Protesters gather at the Reclaim MSU Rally at the Hannah Administration Building on March 23, 2018. (Annie Barker | State News)

On August 31, 2019 — shortly after students arrive to East Lansing for the fall semester — ex-Michigan State President Lou Anna K. Simon will have officially retired from an MSU tenured faculty position with a $2.45 million payout, including other former executive benefits.

Simon is waiting for a ruling for the conclusion of preliminary hearings that determine if there is a trial for criminal charges about her alleged lying to police in a 2014 Title IX investigation into ex-MSU and USA Gymnastics doctor Larry Nassar’s sexual abuse.

Simon's payout has come under scrutiny by community members, as the MSU Sexual Assault Program is requesting purchases from their Amazon wish list for funding counseling, advocacy and support groups on campus.

The program's website also includes a list of resources, from local to national levels.

Some discussions on Twitter were in disagreement on whether Simon deserved her payout given a lack of funding for the Sexual Assault Program.

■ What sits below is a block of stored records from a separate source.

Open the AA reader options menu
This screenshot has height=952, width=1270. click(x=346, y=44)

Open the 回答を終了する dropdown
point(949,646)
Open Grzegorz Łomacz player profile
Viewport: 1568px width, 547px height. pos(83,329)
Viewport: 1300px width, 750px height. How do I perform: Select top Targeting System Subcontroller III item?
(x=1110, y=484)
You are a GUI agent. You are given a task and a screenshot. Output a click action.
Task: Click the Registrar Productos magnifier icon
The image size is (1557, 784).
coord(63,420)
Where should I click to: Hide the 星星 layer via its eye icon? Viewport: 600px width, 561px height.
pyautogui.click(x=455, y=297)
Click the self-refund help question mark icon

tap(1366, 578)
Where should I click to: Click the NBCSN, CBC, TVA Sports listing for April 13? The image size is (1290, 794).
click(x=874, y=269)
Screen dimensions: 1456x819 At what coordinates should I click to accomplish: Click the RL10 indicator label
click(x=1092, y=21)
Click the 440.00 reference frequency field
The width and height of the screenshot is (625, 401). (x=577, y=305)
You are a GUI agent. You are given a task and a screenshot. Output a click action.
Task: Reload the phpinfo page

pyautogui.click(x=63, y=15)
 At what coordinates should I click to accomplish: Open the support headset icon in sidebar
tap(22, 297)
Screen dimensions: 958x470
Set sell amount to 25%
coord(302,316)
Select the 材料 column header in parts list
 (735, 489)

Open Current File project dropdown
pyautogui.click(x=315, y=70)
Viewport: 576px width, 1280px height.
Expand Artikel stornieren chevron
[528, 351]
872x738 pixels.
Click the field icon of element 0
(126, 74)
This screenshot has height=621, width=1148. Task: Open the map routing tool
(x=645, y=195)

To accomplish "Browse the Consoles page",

"Regardless of the terms of Simon’s contract, the Board of Trustees has a choice to make: They can continue to honor her as a Hannah Distinguished Professor, one of the highest honors available to MSU faculty, or they can revoke that honor in recognition of her profound failure," student and faculty group Reclaim MSU said in a statement. "The failures of Simon’s administration have caused the survivors of Nassar’s abuse unquantifiable suffering and cost the university hundreds of millions of dollars. She should have had the dignity to bow out without taking any more of MSU’s money.

"The Board should have insisted that she forfeit this $2.45 million payout and taken action to remove her for cause if she refused. This is an easy way out, and a misuse of public funds.”

Legal fees for the university have totaled more than $523 million, according the Lansing State Journal in January. This includes the $500 million settlement after Nassar's sentencing in 2018 and the defense of ex-Dean William Strampel and ex-gymnastics coach Kathie Klages.

Strampel was found guilty of misconduct in office and willful neglect of duty in June. Klages and Simon are both charged with lying to a police officer during an investigation into MSU's handling of Nassar's abuse.

More than 300 survivors of Nassar's abuse are involved in the $500 million settlement. A separate lawsuit includes 150 additional survivors, and lawyers allege that MSU is treating the second group — known as the second wave of survivors — much differently.

Some of the second-wave survivors voiced concerns at the MSU Board of Trustees meeting in June. The first Board of Trustees meeting under President Samuel L. Stanley Jr.'s administration will occur September 6.